連帯保証債務の相続
相続時に被相続人に連帯保証債務があることを知らずに相続してしまい、後に思わぬ負担が生じることがあるので、注意する必要があります。
被相続人は、相続される人のことで、財産を遺して亡くなった人のことです。
被相続人が連帯保証債務を負っている場合、相続人は通常、被相続人の連帯保証債務を相続することとなります。
連帯保証債務では、保証人は、主たる債務者が債権者に債務を返済しない場合に、その主たる債務者に代わって債務を返済する義務が生じます。
このとき、連帯保証債務は単なる保証債務と異なり、催告の抗弁権と検索の抗弁権がありません。これは簡単にいうと、保証人が、まずは主たる債務者に返済してもらうよう債権者に努力してもらって、それができない場合に保証人が返済するという主張ができないことです。そのため、債権者が連帯保証人に返済を求めた場合、連帯保証人は主たる債務者が負っている債務を返済しなければなりません。そのため、連帯保証人は主たる債務者と同等の債務を潜在的に負っているともいえます。
したがって、連帯保証債務が相続する財産に含まれているかどうかはとても大事なことです。しかし、保証債務は主たる債務者が順調に返済しているときは、連帯保証人に返済義務が発生しておらず、資金の流れが通常見えないため、連帯保証債務を被相続人が負っているかどうかはわかりづらいです。
よって、相続時においては、相続人は被相続人が連帯保証債務を負っていないか注意して調べる必要があります。
しかし、連帯保証債務の有無について一定の調査をしたものの、連帯保証債務があることを知らずに相続してしまい、後に債権者から返済するよう言われたときにはじめて知るということもあると思います。そして、その返済金額が相続した財産の金額よりも大きかったなど、予め相続を放棄すべきだったという場合もあるかと思います。
相続放棄は、負債も含めて相続財産を全て相続しないことを相続人が選択するもので、相続の開始を知った時から3か月以内に手続きをする必要があります。したがって、通常は被相続人が亡くなってから3か月以内ということになります。よって、連帯保証債務を知った時点で、その3か月が過ぎていれば、原則として相続放棄はできないということになります。
また、連帯保証債務の軽減方法として、限定承認という、相続したプラスの財産の範囲内でのみ相続対象の債務を負担するものがあります。これについても、相続放棄と同様に、相続の開始を知った時から3か月以内に手続きをする必要があります。
ここで、相続の開始を知った時から3か月を過ぎていても、その連帯保証債務の存在を知ったときから3か月以内においては、裁判所の判断で相続放棄が認められることもあります。認められるためには、連帯保証債務の存在を知らなかったことについて、相当の理由があることが必要です。よって、相続人にできるだけ落ち度がないようにするため、相続が開始してから3か月以内に連帯保証債務の有無についてよく調べることが重要です。

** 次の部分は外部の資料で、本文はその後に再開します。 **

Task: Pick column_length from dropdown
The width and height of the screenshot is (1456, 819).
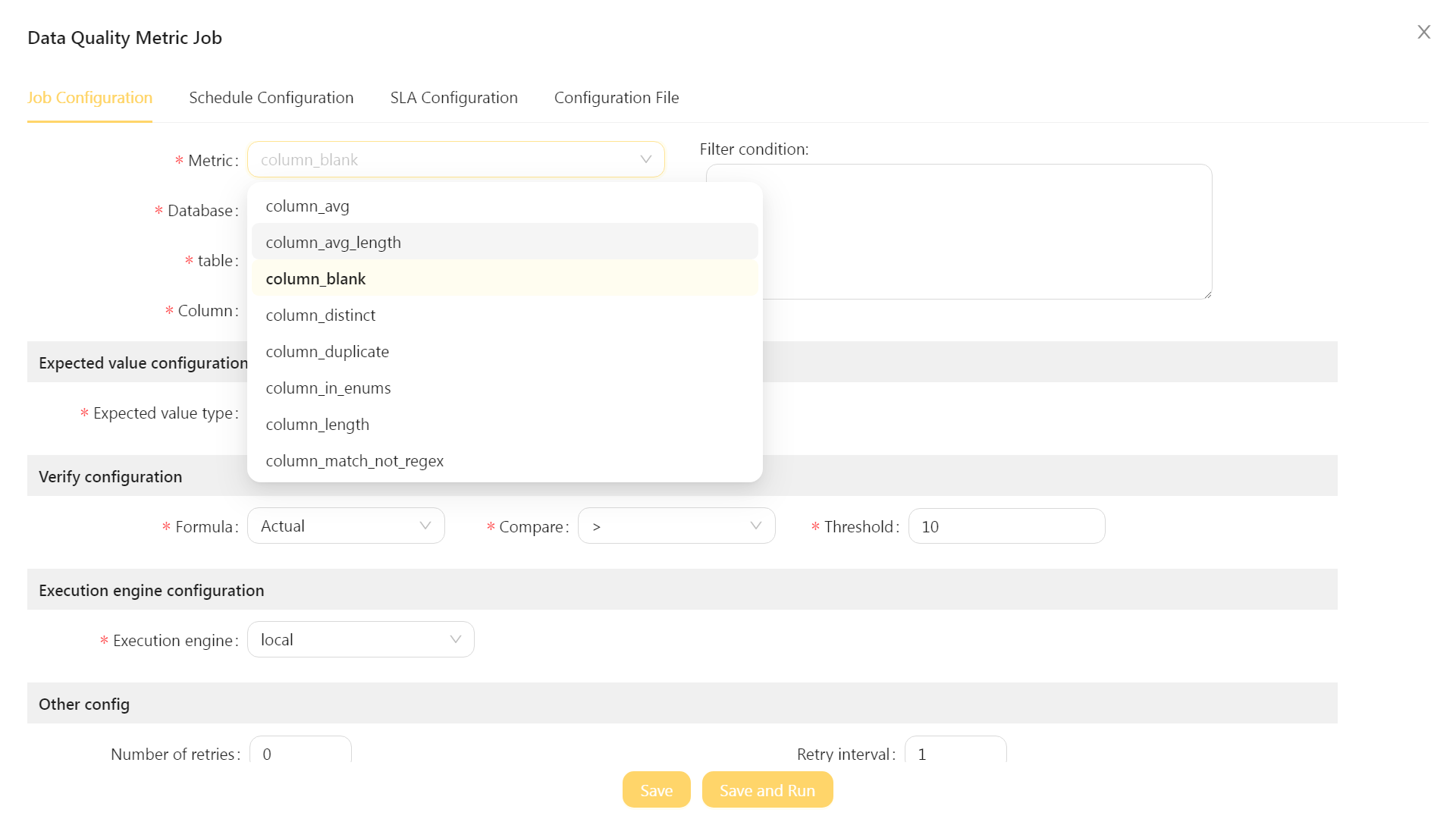Action: click(317, 425)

調べる方法としては、被相続人の自宅や事業所にある契約書を確認する、信用情報機関に照会する、などの方法があります。
連帯保証債務は、現行法では書面によることとされていますので(民法第446条2項)、該当する契約書の有無を確認することが大事と思います。

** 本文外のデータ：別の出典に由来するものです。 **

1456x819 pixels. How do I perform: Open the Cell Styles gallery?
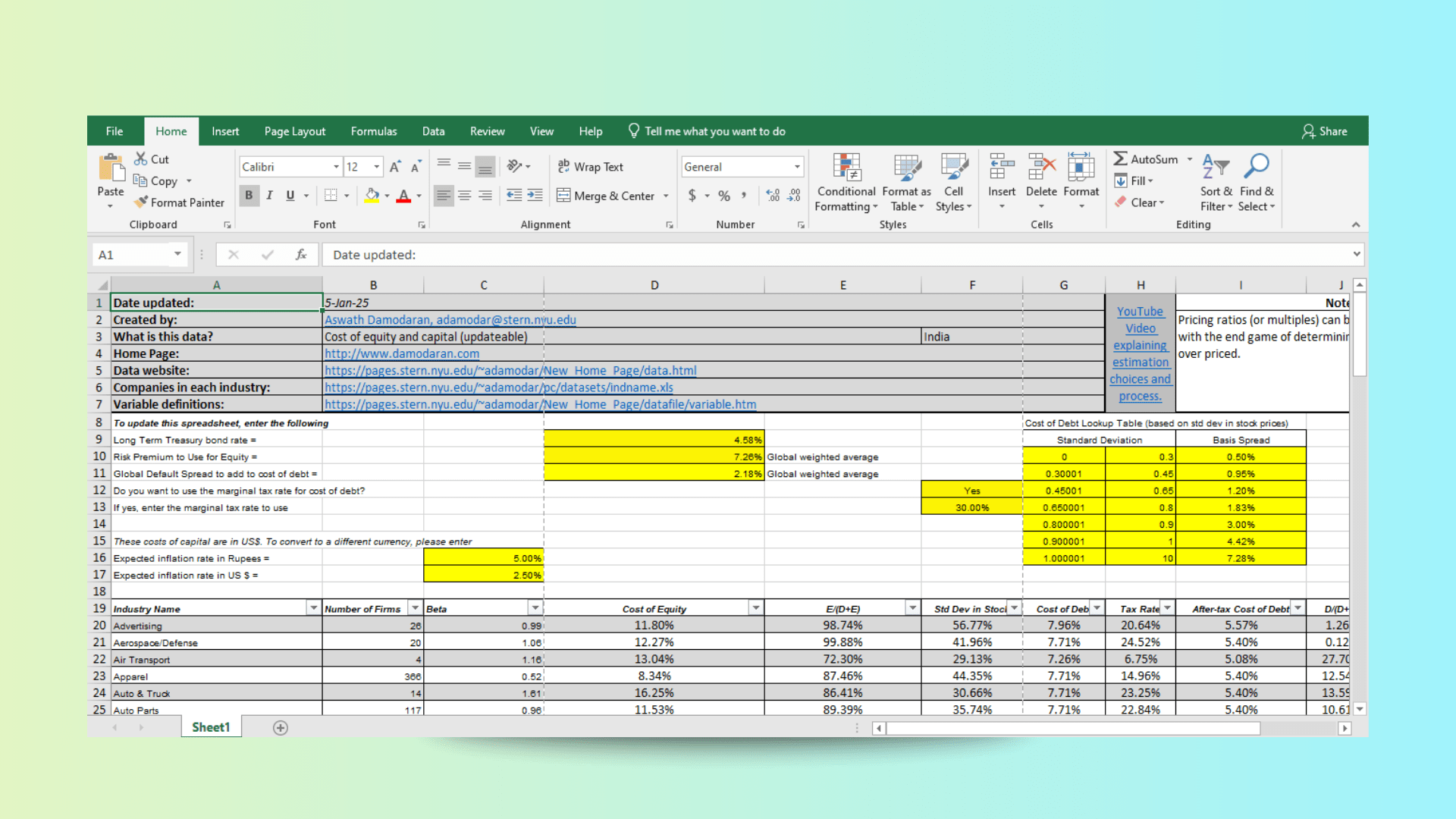(953, 182)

信用情報機関は、国内の銀行等が加盟する機関で、被相続人の情報開示を請求することで、連帯保証債務を負っていることがわかる場合があります。ただし、連帯保証債務が登録されていない場合があり、確認漏れが生じる恐れがあります。また、知人との個人間の契約で連帯保証債務を負っていて、金融機関を介していない場合は、信用情報機関への照会では分かりません。

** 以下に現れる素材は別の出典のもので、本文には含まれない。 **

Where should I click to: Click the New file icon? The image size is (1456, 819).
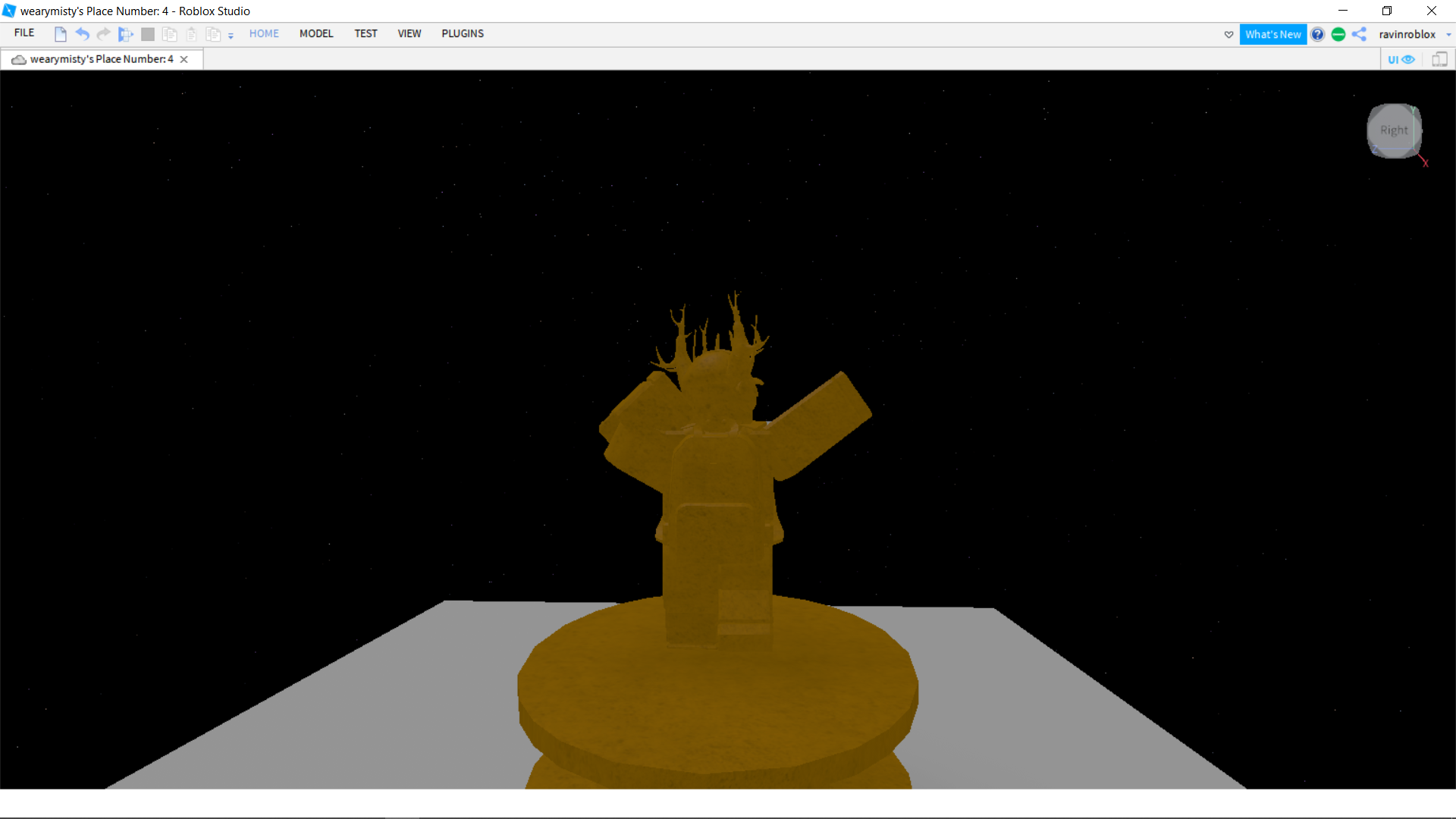(x=61, y=34)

その他、被相続人の生前行っていた事業で、親密な関係だった人に尋ねるなどの方法もあります。
連帯保証債務の有無を調べることは、あるかどうか分からないものを調べるので、その調べ方は必然的に幅広いものとなってしまいます。そのため、どの程度まで調べればいいかは判断が難しいと思います。しかし、裁判所の判断では形式だけではなく実質がとても重視されるので、どこまで調べればよいか明確には分かりません。目標として、連帯保証債務があることを知らなかったことについて相当の理由があるという状況にはしておきたいです。